City Sister Silver is wildly meandering, but in a good way. Stream-of-consciousness and mythological storytelling predominate. The prose often reads like poetry. Potok tells his pseudodroogs of a drug-induced dream he had in which they were all taken on a tour of an otherworldly Auschwitz. He recalls his time in Berlin as a "Kanak," a member of an international underclass that moved in a parallel universe of drugs, dingy apartments, snuff films, police, and a garbled lingua franca made up of myriad tongues from all over the world. Language and society build upon each other, and Topol's frenzied, chaotic narrative is inseperable from the social anarchy that reigned during and shortly after Czechoslavakia's Velvet Revolution. City Sister Silver is also a highly personal, individualized book whose protagonist adds an intensely human element to a tumultuous setting where other characters seem interchangeable, nothing in byznys or politics is certain, and language is up in the air. Potok may not be the most reliable narrator, but he is sympathetic, a romantic, a drinker, and easy to identify with in his ongoing quest for love and a soulmate. In my favorite passage, he imagines himself and Černá as a pair of wolves fleeing abuse:
…my loved one was a bee and a butterfly and knew how to cut with her claws and her tongue, and I tried too … we learned from each other what was good for the other, and that made both of us stronger … running, and the earth turned beneath us, running by graves and leaping across them, avoiding the bones and glassy stares and empty eyesockets … of wolf skulls … and steering clear of traps and snares, we had experience … with falling stakes and poisoned meat … we made it without harm through the red pack's territory … and met the last of the white wolves, they were wracked with disease … and the big black wolves chased us, but we escaped … we, the gray wolves of the Carpathians, had an age-old war with them, they were surprised we fled, their jaws snapping shut on empty air, they had a hunch it was their turn next, the helicopters were on the way … we ran side by side, our bodies touching … running over the earth as it turned, with the wind whistling in our ears like a lament for every dead pack … and the clicking of our claws made the earth's motion accelerate … we ran over the earth, a mass grave, running away …
Although City Sister Silver is full of beautiful moments such as this, it also drags at times and the jumbled plot can be more annoying than artistic at times. But Jáchym Topol's groundbreaking novel is highly recommended as both a creative achievement and a window into a culture and a time in history. Reading City Sister Silver is also a strongly subjective experience and I am eager to know how others will interpret it and what components of the narrative will stand out to them.

■ Task list:
**a.** In the review of City Sister Silver, what does Potok imagine himself and Černá to be in the reviewer's favorite passage?
**b.** Take the review of City Sister Silver further, starting after its last sentence.
The material after this point has no connection to the review.

■ Dataset content:
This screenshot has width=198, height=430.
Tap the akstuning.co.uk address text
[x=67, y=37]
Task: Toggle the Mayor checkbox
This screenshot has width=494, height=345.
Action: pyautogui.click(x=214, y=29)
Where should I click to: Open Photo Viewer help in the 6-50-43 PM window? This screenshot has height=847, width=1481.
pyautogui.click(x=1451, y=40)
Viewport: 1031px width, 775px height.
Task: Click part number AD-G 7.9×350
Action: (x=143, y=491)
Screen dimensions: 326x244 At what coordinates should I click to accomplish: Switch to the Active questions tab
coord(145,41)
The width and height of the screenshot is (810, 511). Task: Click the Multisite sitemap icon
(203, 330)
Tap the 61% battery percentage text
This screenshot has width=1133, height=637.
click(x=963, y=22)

* * *

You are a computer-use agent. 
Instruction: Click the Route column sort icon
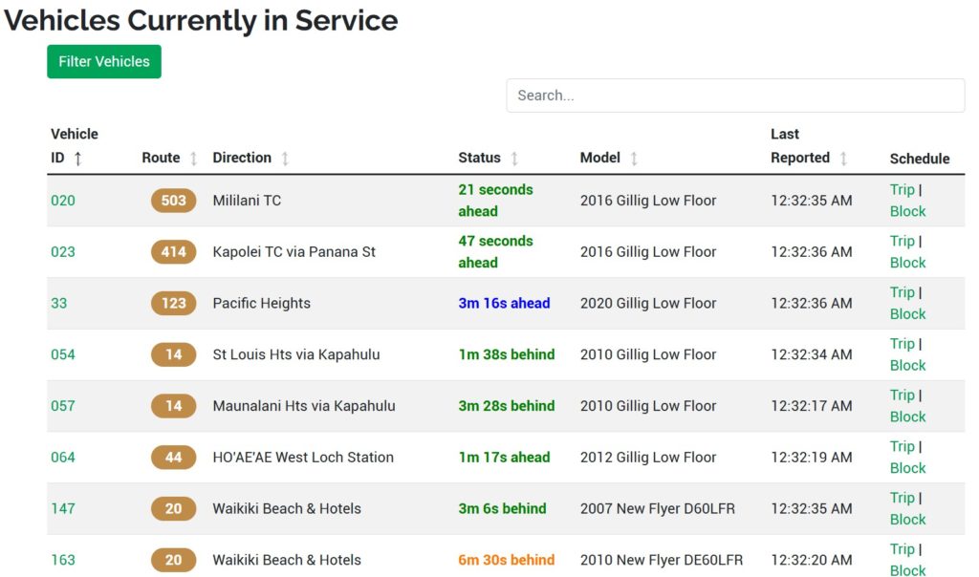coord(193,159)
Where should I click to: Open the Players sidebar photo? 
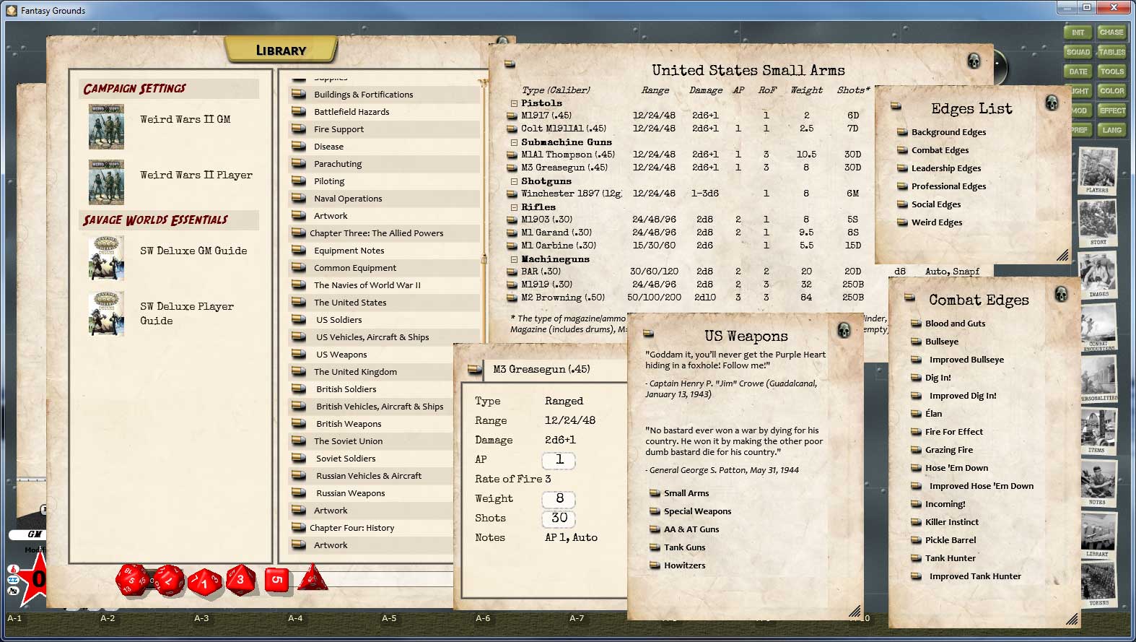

■ Answers to the exercises:
**a.** A pair of wolves fleeing abuse.

**b.**
***
Lost in Translation Challenge Update

Again, I just found out about the this challenge so here is a list of what I've read so far that qualifies:

Christian Jungersen,
The Exception (Danish)
Jakov Lind, Landscape in Concrete (German)
Ilja Pfeijffer, Rupert: A Confession (Dutch)
Mercè Rodoreda, Death in Spring (Catalan)
Jáchym Topol,
City Sister Silver (Czech)

I do have The Angel's Game on my Chunkster list, but the sixth book may well be something else. Depends if I've asked for another ARC from Open Letter Press (don't remember if I did).